Source information:

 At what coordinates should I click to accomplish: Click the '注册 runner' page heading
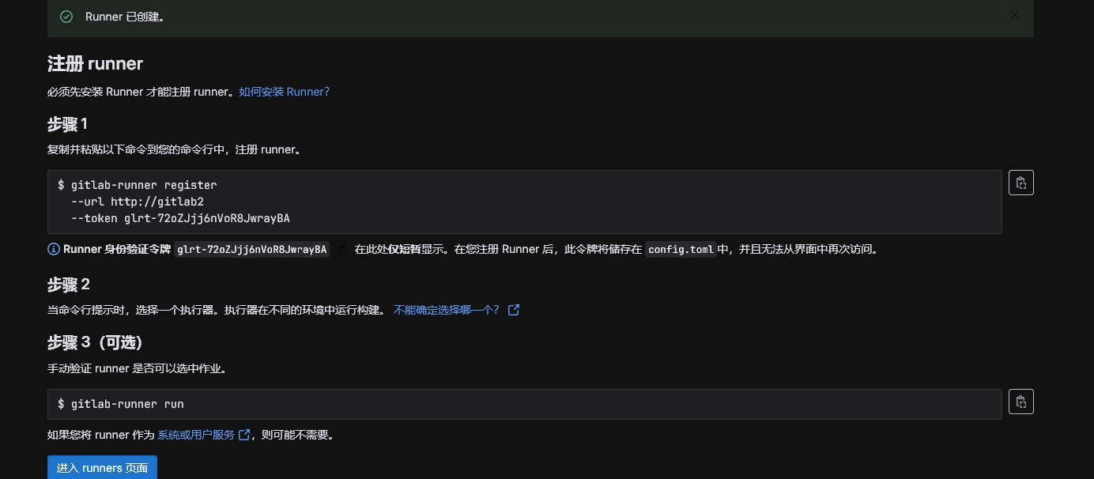[x=95, y=63]
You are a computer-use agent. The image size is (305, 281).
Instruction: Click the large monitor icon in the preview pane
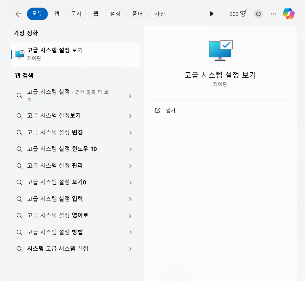click(x=220, y=50)
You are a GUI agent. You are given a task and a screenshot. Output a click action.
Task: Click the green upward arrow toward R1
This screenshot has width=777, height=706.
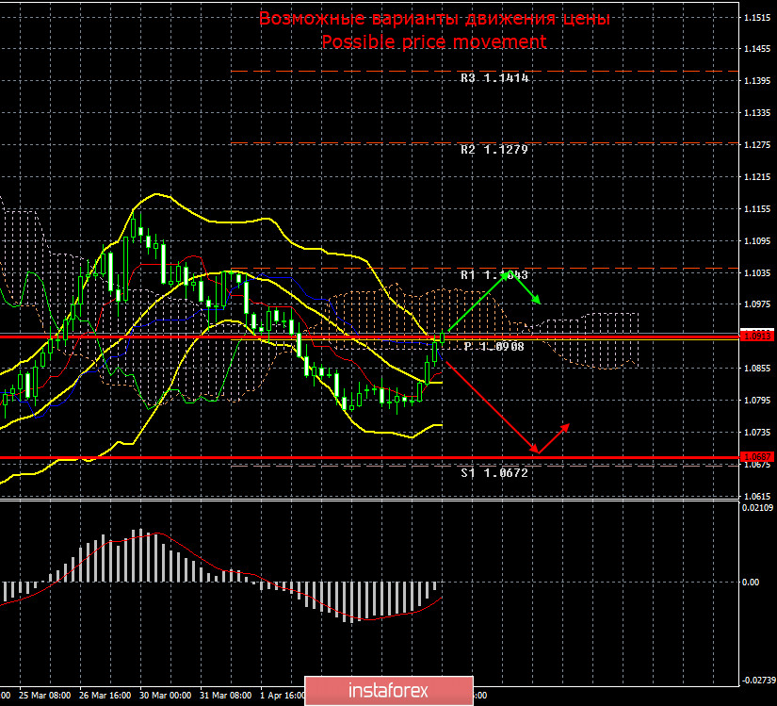click(478, 302)
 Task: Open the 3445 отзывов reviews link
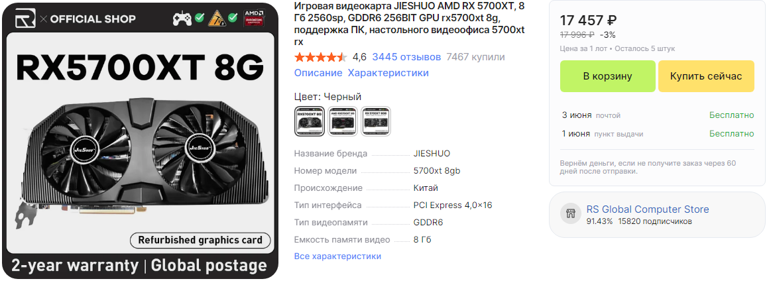pyautogui.click(x=406, y=58)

Assigned task: Check each line of the listing above, and copy it if it contains the word "agent".

Written reply:
You are a computer-use agent. The image size is (305, 281).
You are a GUI agent. You are given a task and a screenshot. Output a click action.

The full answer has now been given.